## Activity
Your output should be the line with "Screen dimensions: 2576x1115" and all following lines of the data below, through the end, repeated exactly.

** Opening Source information block **

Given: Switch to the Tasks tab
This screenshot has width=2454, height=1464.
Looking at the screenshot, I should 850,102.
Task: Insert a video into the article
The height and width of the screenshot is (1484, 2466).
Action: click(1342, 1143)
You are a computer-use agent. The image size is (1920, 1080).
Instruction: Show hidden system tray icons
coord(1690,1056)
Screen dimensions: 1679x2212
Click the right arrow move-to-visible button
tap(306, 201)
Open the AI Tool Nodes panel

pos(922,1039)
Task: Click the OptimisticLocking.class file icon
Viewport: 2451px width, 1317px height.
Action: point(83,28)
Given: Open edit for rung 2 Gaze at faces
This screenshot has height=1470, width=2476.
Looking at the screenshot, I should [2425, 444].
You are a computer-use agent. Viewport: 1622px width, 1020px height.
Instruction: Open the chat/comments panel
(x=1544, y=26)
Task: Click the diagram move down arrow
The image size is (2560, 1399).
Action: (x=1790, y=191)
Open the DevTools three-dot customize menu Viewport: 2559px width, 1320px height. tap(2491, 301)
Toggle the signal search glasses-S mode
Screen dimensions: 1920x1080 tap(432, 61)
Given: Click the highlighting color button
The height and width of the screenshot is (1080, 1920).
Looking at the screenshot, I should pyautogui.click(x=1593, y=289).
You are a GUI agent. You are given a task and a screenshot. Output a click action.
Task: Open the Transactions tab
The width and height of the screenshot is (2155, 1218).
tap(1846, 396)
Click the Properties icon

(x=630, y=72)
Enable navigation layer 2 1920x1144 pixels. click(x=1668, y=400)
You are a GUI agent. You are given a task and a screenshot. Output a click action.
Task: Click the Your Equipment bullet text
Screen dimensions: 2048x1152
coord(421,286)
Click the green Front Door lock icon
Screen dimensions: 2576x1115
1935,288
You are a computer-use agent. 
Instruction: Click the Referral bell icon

** Closing Source information block **

## Written solution
Screen dimensions: 2576x1115
1935,288
You are a computer-use agent. 
Instruction: Click the Referral bell icon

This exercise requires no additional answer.